As a benchmark, we will use the same problem as in the Boundary Element Methods example, i.e., the Helmholtz SLP operator on the unit sphere. The wavenumber \(\kappa\) was chosen to be 16.

The source code for setting up the matrix and RHS is identical to the Boundary Element Methods example.

For this specific test, we use a grid with 62.466 vertices and 124.928 triangles. With a constant ansatz, this results in an H-matrix of dimension \(124.928 \times 124.928\).

Furthermore, the matrix was built unsymmetric, i.e., both lower and upper triangular part are constructed, to prevent algorithmic properties of symmetric matrices, e.g., during matrix-vector solves, to influence the numerical results.

For comparison with the timings below, we need the time to build the H-matrix, which is 75.9 seconds for a block-wise accuracy of \(10^{-4}\) with ACA+.
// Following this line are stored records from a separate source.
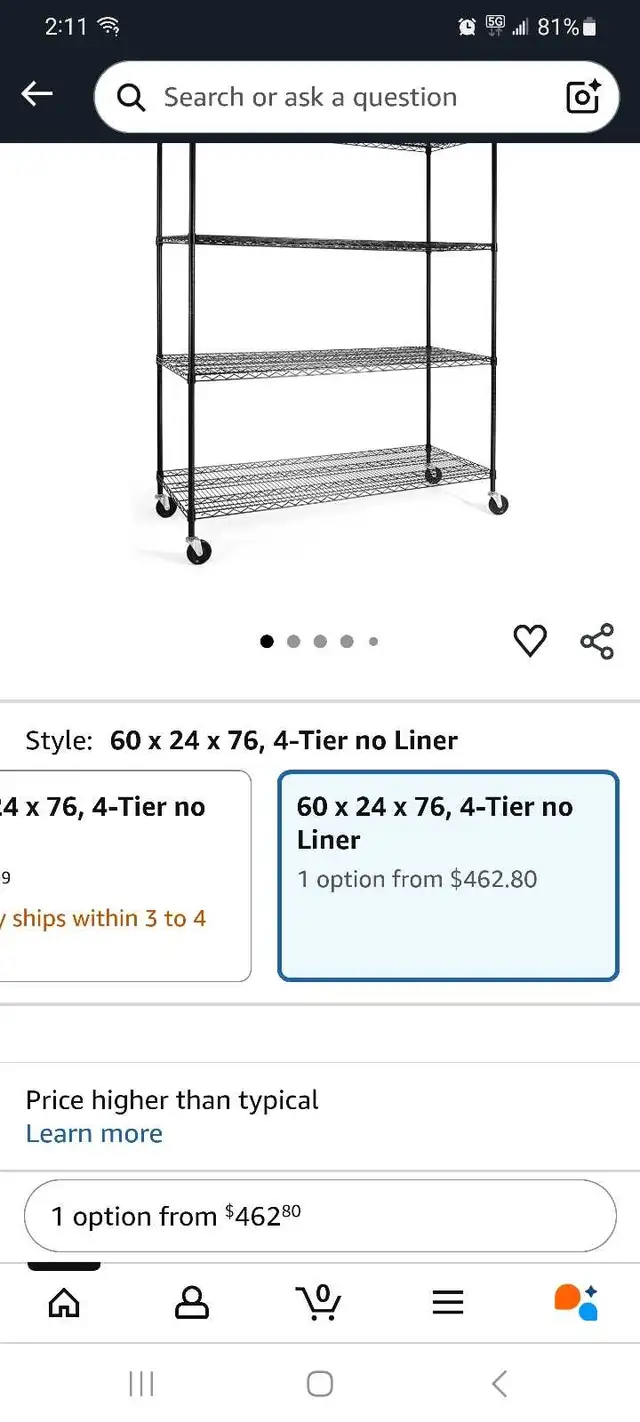This screenshot has width=640, height=1422.
Task: Select the 60 x 24 x 76 4-Tier no Liner style
Action: point(447,875)
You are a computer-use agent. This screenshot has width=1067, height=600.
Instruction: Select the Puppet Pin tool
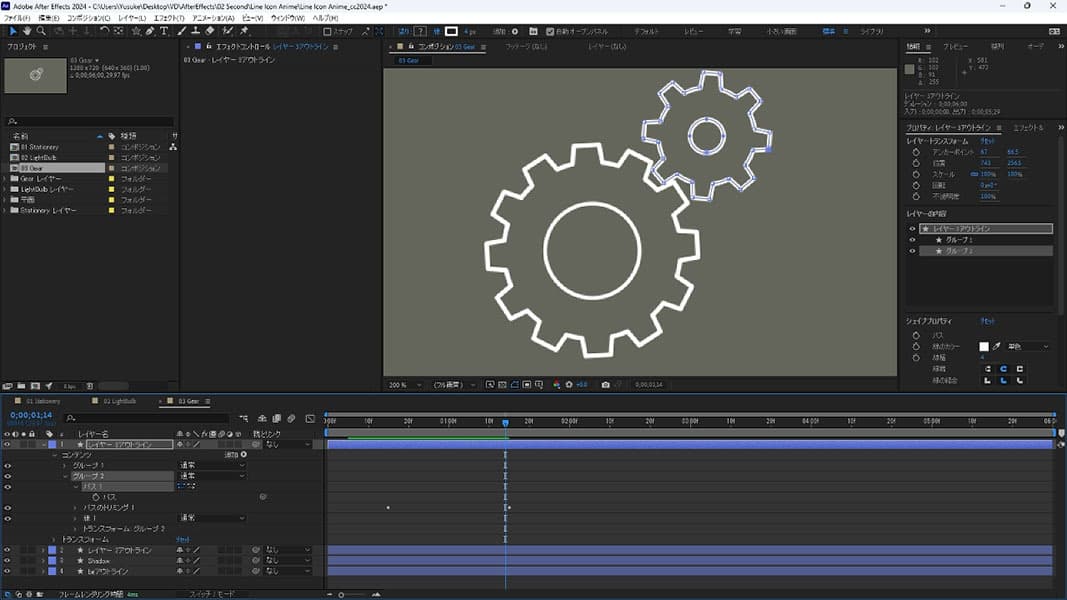[x=244, y=31]
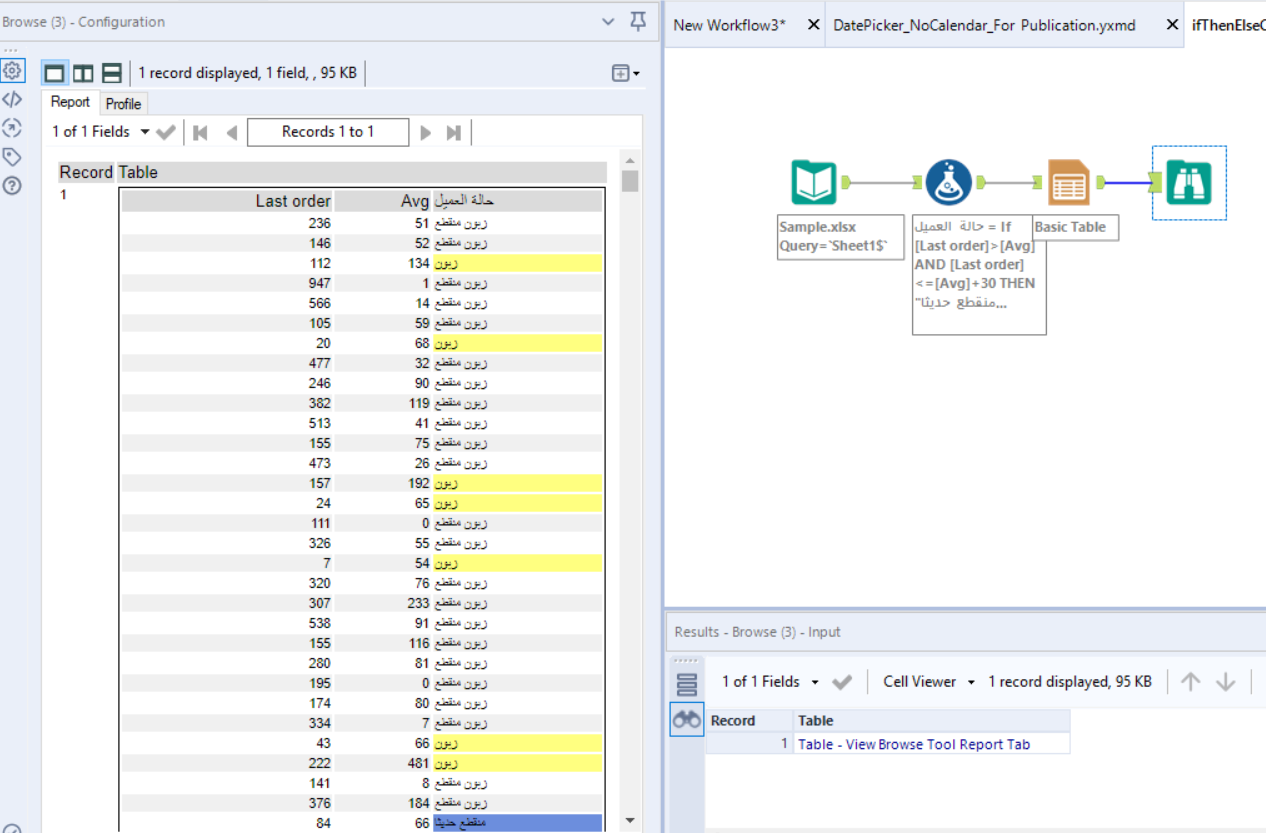
Task: Select the Formula tool in the workflow
Action: pos(947,183)
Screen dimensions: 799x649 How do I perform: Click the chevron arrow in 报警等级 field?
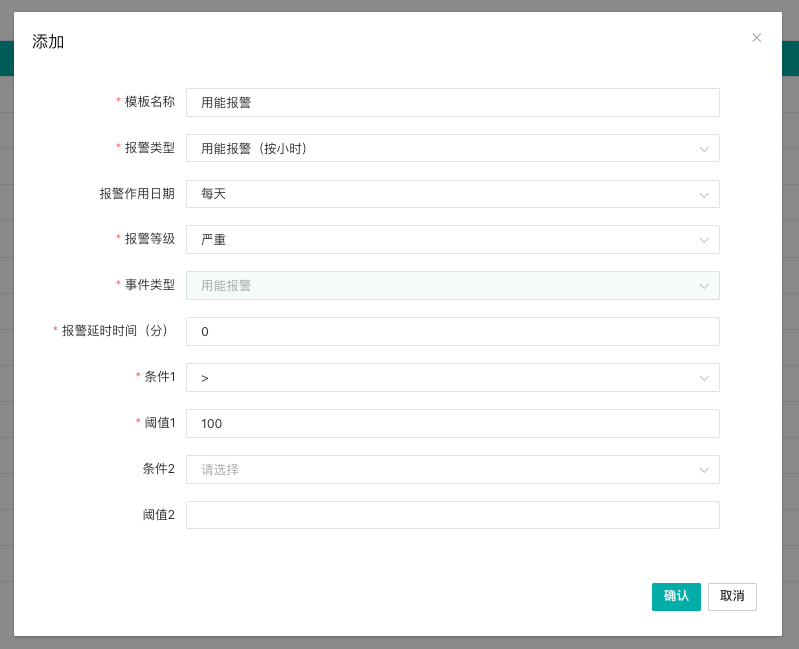pyautogui.click(x=704, y=240)
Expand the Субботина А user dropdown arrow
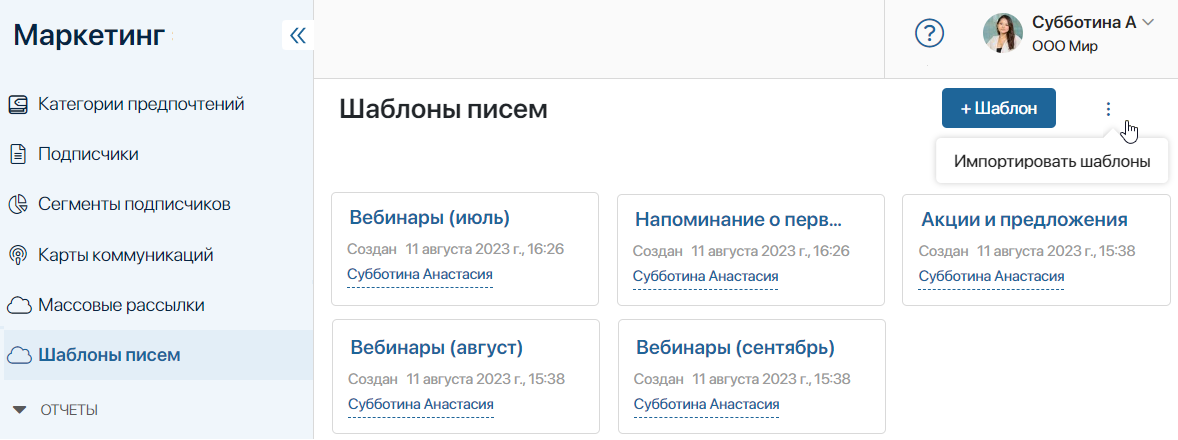Viewport: 1178px width, 440px height. pyautogui.click(x=1147, y=23)
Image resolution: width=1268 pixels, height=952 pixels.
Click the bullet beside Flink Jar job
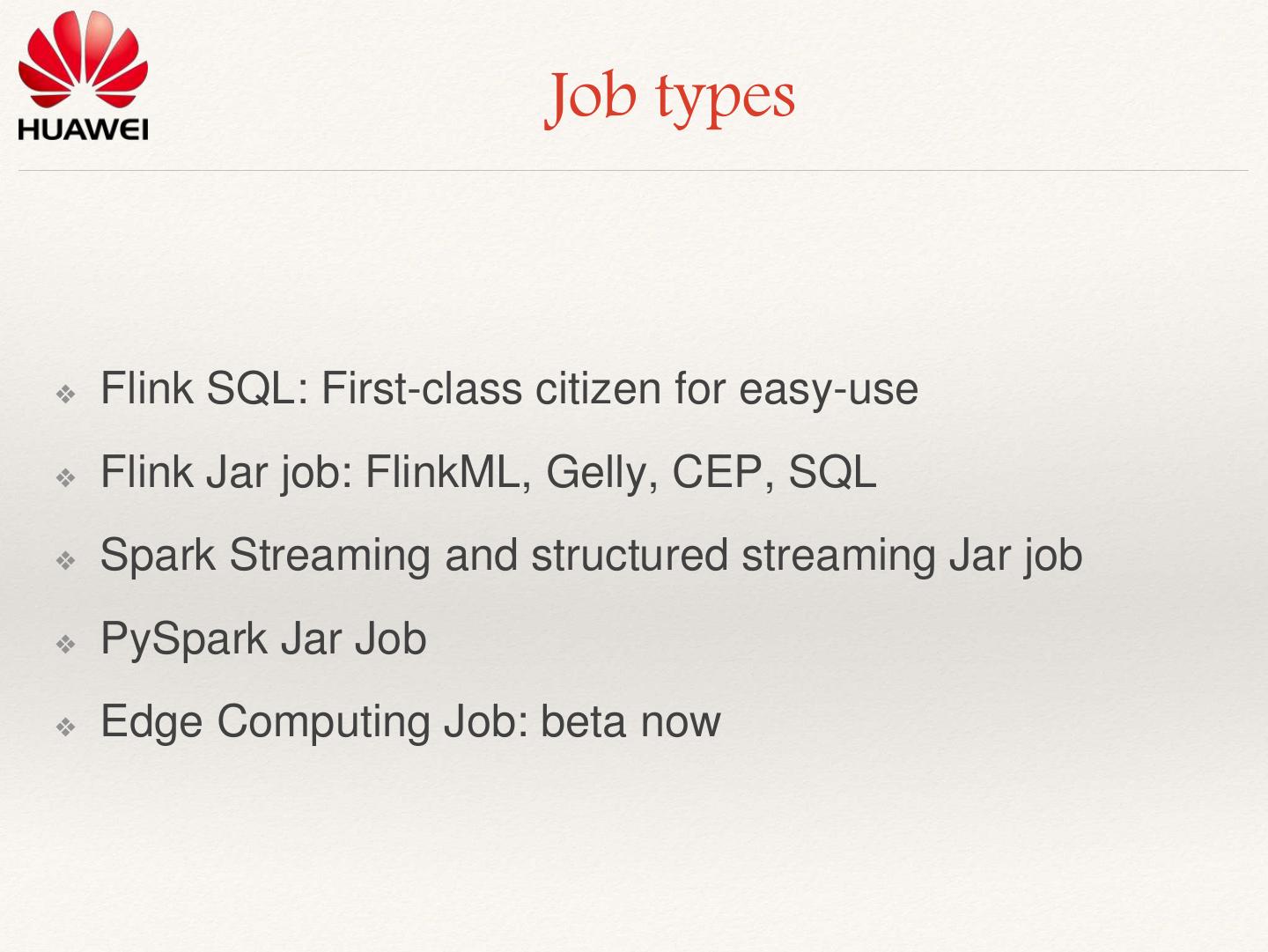click(x=66, y=477)
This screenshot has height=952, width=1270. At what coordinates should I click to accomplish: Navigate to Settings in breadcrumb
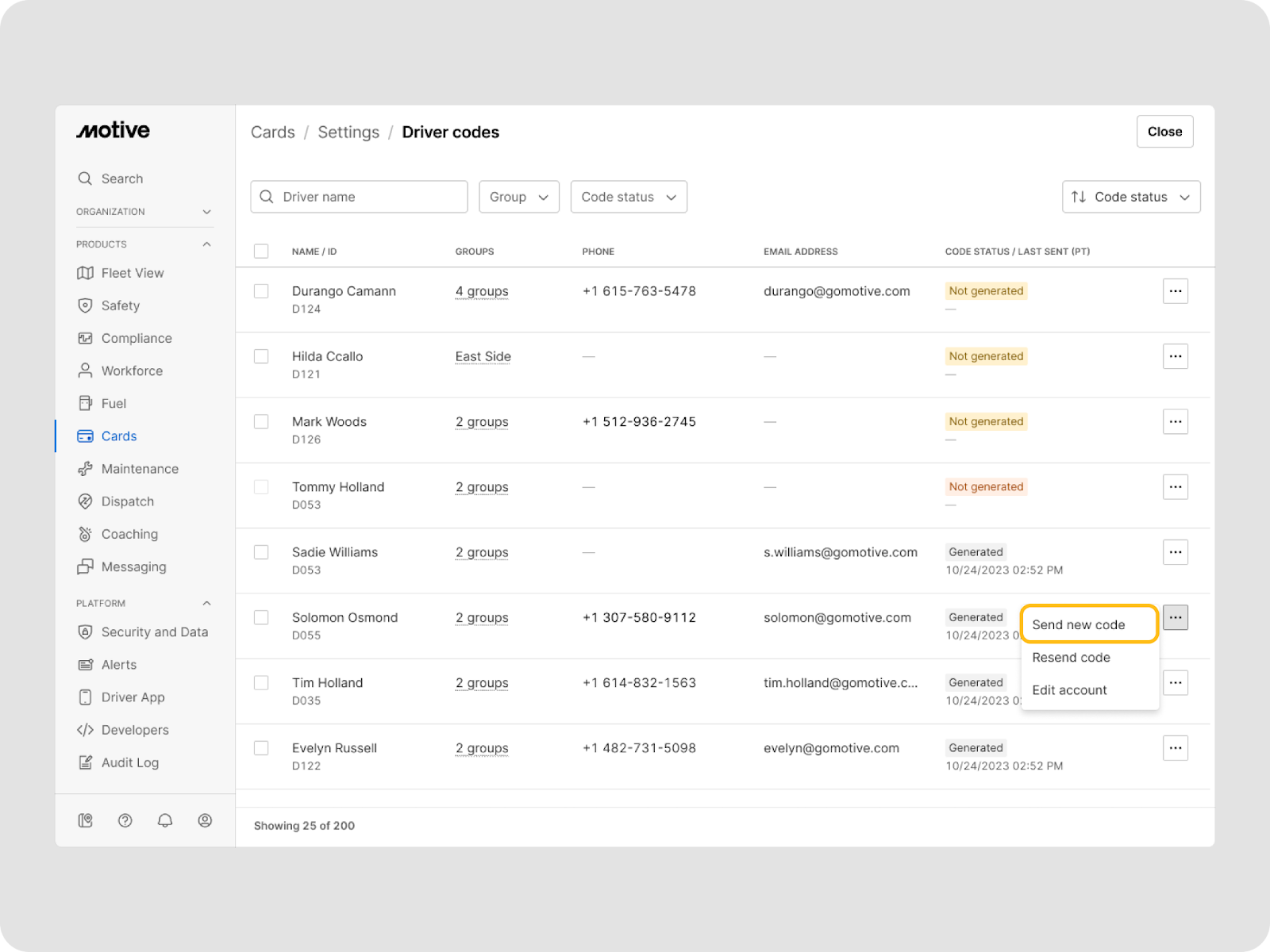point(348,132)
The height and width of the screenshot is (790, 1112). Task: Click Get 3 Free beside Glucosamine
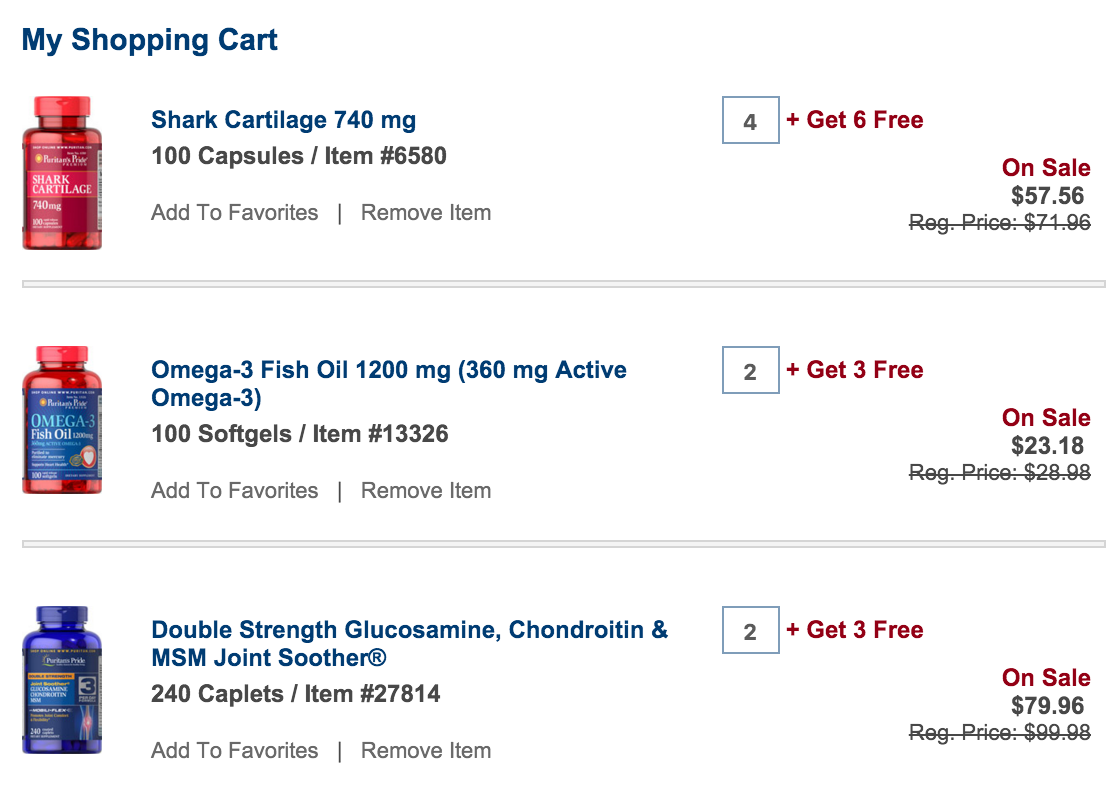coord(855,630)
All tests below are performed using a single Intel Xeon E7-8857 CPU with 12 cores and 3GHz.

Remarks
Although the example uses a dense matrix, for sparse matrices similar tests may be done. However, note that point-wise versions of the various preconditioners, e.g., Jacobi, Gauss-Seidel, SOR or also ILU, do not need H-arithmetic or 𝖧𝖫𝖨𝖡𝗉𝗋𝗈. Furthermore, several direct solvers are available, e.g., UMFPACK, PARDISO or MUMPS, which are very fast if they are applicable to a equation system.

No Preconditioner

First, the various solvers in 𝖧𝖫𝖨𝖡𝗉𝗋𝗈 should try to solve the system without any preconditioner. The stop criterion is chosen with a maximal number of 1000 steps and a reduction of the residual norm of \(10^{-6}\) compared to the initial residual norm. Furthermore, the lower bound for the absolute residual norm was set to \(10^{-6}\):

TSolver::TStopCriterion sstop( 1000, 1e-13, 1e-6 );
TBiCGStab solver( sstop );
solver->solve( A, x, b );

The results are

Lin. Iter. not converged after 1000 steps with rate 1.0000e+00, |r| = 1.6751e-02, in 98.89s
CG not converged after 1000 steps with rate 1.0040e+00, |r| = 9.0055e-01, in 98.76s
CGS not converged after 1000 steps with rate 1.0075e+00, |r| = 2.9027e+01, in 99.17s
BiCGStab converged after 722 steps with rate 9.8083e-01, |r| = 1.4219e-08, in 72.25s
MINRES not converged after 1000 steps with rate 9.9531e-01, |r| = 2.6489e-03, in 102.44s
GMRES(20) not converged after 1000 steps with rate 9.8640e-01, |r| = 1.8802e-08, in 109.60s
TFQMR converged after 575 steps with rate 9.7618e-01, |r| = 2.2689e-09, in 58.12s

The fastest solver is TFQMR, which managed to reach the wanted residual norm within 575 steps. However, it needed 58.12 seconds to do so, which is almost as long as for building the matrix.

Remarks
In the following, only results for solvers are printed, which managed to converge within the given iteration limits.

Jacobi Preconditioner

The next test will use the Jacobi preconditioner, first the point-wise version:

auto Jacobi = make_unique< TJacobi >( A.get(), 1.0, 1 );
auto solver = ...;
solver->solve( A, x, b, Jacobi.get() );

The results now look as

BiCGStab converged after 293 steps with rate 9.5385e-01, |r| = 4.2289e-07, in 32.03s
GMRES(20) converged after 193 steps with rate 9.3092e-01, |r| = 4.4926e-07, in 22.97s
TFQMR converged after 304 steps with rate 9.5552e-01, |r| = 6.3025e-08, in 33.59s

The GMRES solver now is able to reduce the residual within 193 steps in 22.97 seconds. Also improved are the convergence rates of BiCGStab and TFQMR. CGS now is not able to converge, resulting in absent data.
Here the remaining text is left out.